On the Reliability Limits of LLM-Based Multi-Agent Planning

arXiv stat.ML / 3/31/2026

💬 OpinionSignals & Early TrendsIdeas & Deep AnalysisModels & Research

Key Points

  • The paper analyzes reliability limits of LLM-based multi-agent planning by modeling it as a finite acyclic decision network where agents share context, communicate via limited-capacity language channels, and may require human review.
  • It proves that without additional (exogenous) signals, any delegated multi-agent network is decision-theoretically dominated by a centralized Bayes decision maker with the same information.
  • In a common-evidence setting, the authors show that optimizing multi-agent directed acyclic graphs with a finite communication budget can be reframed as selecting a budget-constrained stochastic experiment over the shared signal.
  • The work quantifies how communication and information compression reduce decision quality, and expresses the centralized-vs-communicated performance gap via expected posterior divergence under proper scoring rules.
  • Experiments with LLMs on a controlled benchmark are used to validate the theoretical characterizations of reliability loss from delegation and compression.

Abstract

This technical note studies the reliability limits of LLM-based multi-agent planning as a delegated decision problem. We model the LLM-based multi-agent architecture as a finite acyclic decision network in which multiple stages process shared model-context information, communicate through language interfaces with limited capacity, and may invoke human review. We show that, without new exogenous signals, any delegated network is decision-theoretically dominated by a centralized Bayes decision maker with access to the same information. In the common-evidence regime, this implies that optimizing over multi-agent directed acyclic graphs under a finite communication budget can be recast as choosing a budget-constrained stochastic experiment on the shared signal.
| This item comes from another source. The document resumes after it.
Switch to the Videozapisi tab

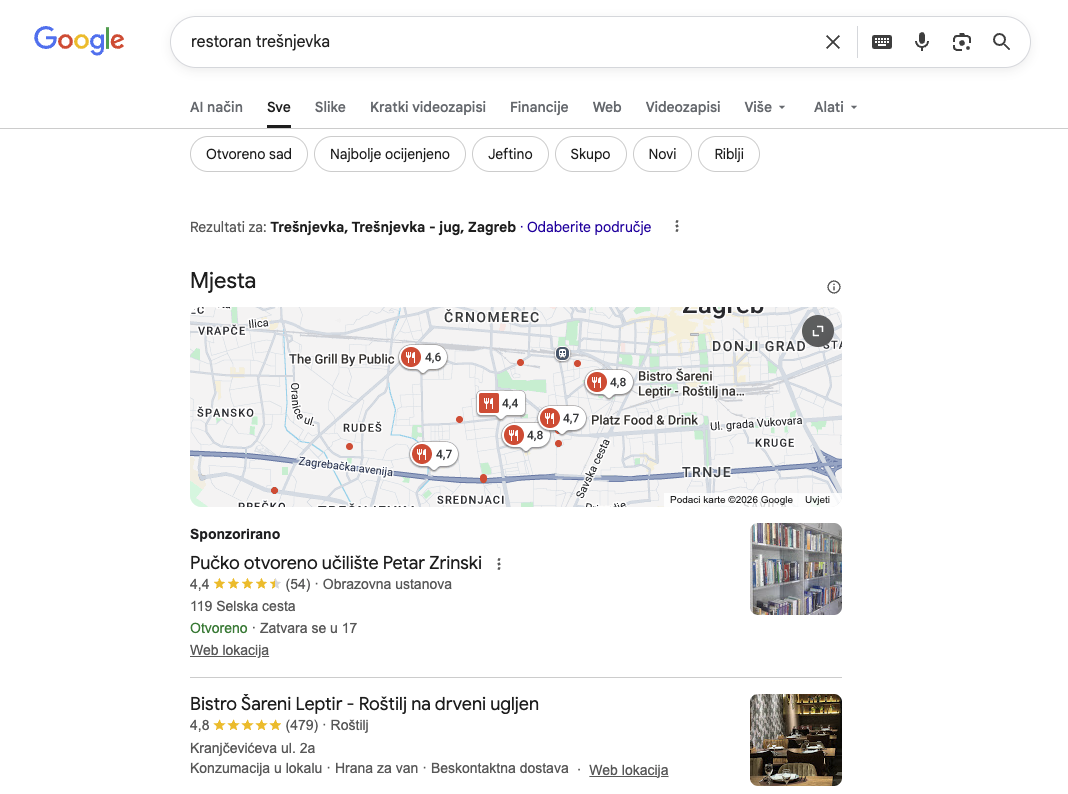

We also characterize the loss induced by communication and information compression. Under proper scoring rules, the gap between the centralized Bayes value and the value after communication admits an expected posterior divergence representation, which reduces to conditional mutual information under logarithmic loss and to expected squared posterior error under the Brier score. These results characterize the fundamental reliability limits of delegated LLM planning. Experiments with LLMs on a controlled problem set further demonstrate these characterizations.